Nessuno che focalizzi l’interesse del commerciante che a quell’ora ha la serranda alzata e non può certo mollar tutto per correre allo stadio. Oppure altresì l’impiegato o l'operaio che timbra il cartellino mentre le squadre scendono in campo. Pagare centinaia di euro per un abbonamento e poi trovarsi impossibilitati a usufruirne perché "il business" ha deciso che il lunedì pomeriggio è l'ora del calcio, è un insulto al portafoglio e alla passione.

E poi c’è il capitolo Sardegna vera, quella che non finisce ai confini di viale Diaz o del Poetto. Non si sa cosa dovrebbero fare i tifosi che arrivano dal centro o dal nord dell’Isola a seguire una squadra che ha un’identità ben definita in ogni angolo della regione. Per un abbonato di Sassari, Nuoro o Olbia, una partita alle 18:30 di lunedì significa una cosa sola: mezza giornata di ferie obbligatoria per il viaggio e un rientro a casa nel cuore della notte, con la sveglia che suona poche ore dopo per tornare al lavoro. È un sacrificio che va oltre l’amore per la maglia: è una mancanza di rispetto logistica verso chi tiene in piedi il sistema calcio. Il gioco moderno sta diventando un salotto televisivo asettico, dove il pubblico allo stadio è considerato solo un "rumore di fondo" o una macchia di colore utile alle riprese.

Si dimentica però che senza quel commerciante di Carbonia, senza quell’artigiano di Oristano o quel giovane di Porto Torres che fanno i salti mortali per esserci, il calcio perde la sua anima. Ed un monito per la Lega Calcio: un abbonamento non è solo un incasso garantito. È un patto d’onore. Fissare partite in orari proibitivi per chi produce e per chi viaggia significa tradire quel patto, se è vero, come è vero, che il calcio è della gente ed a giudicare da questi orari, sembra solo dei signori del telecomando. C’è un’aggravante nel decidere che il Cagliari debba giocare di lunedì o di venerdì alle 18:30, ed è una colpa che la Lega Serie A continua a ignorare: la geografia. Programmare una partita in questi orari nel "continente" è un disagio; farlo in Sardegna è un atto di puro cinismo burocratico.

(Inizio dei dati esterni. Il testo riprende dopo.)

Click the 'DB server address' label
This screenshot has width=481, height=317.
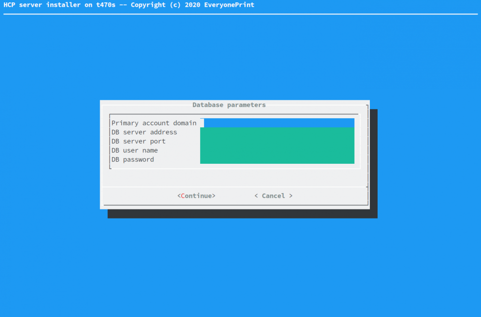click(x=144, y=132)
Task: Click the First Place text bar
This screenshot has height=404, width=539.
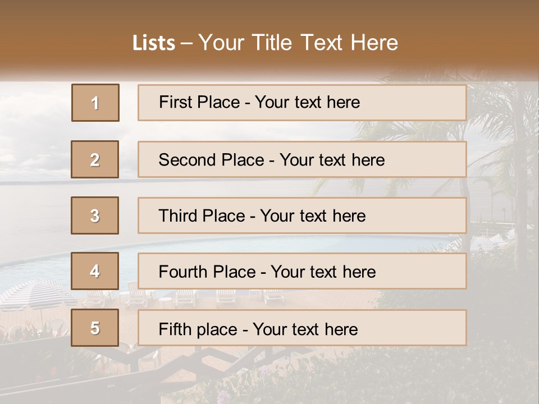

Qualcuno spieghi ai signori del calendario che l’isola non è collegata da metropolitane veloci o treni ad alta velocità che uniscono le province in trenta minuti. Per un tifoso che parte da Sassari, da Olbia o dai centri della Barbagia, venire alla “Unipol Domus” alle 18:30 di un giorno lavorativo significa una cosa sola: rinunciare. Significa rinunciare perché le nostre strade, la nostra amata, ma martoriata 131, non permettono miracoli. Significa che un lavoratore di Nuoro dovrebbe uscire dall'ufficio alle 15:00, perdendo ore di stipendio, per sperare di sedersi in tribuna prima del fischio d’inizio. E al ritorno? Una traversata notturna con l'occhio stanco, per essere poi operativi all'alba del giorno dopo.

È inopportuno, è fuori dal mondo, è irrispettoso. Il venerdì e il lunedì a quell’ora sono la morte del diritto al tifo per chi non vive a Cagliari e dintorni. Il commerciante di un piccolo centro del centro Sardegna, che tiene in vita l'economia locale, deve scegliere tra la serranda e il cuore. E in un momento economico come questo, la scelta è obbligata, amara e ingiusta. La Sardegna paga già il prezzo dell'insularità in ogni settore, non bisognerebbe permettere che lo paghi anche allo stadio. Non siamo un "prodotto da studio televisivo" da piazzare dove avanza un buco di palinsesto. Siamo un popolo che per vedere la propria squadra attraversa una regione intera. Se il calcio vuole davvero essere "di chi lo ama", smetta di guardare solo l'orologio di Milano o Roma e inizi a guardare le cartine geografiche. La Sardegna merita rispetto. I lavoratori sardi meritano di poter vedere la partita per cui hanno pagato, senza dover scegliere tra il pane e la passione.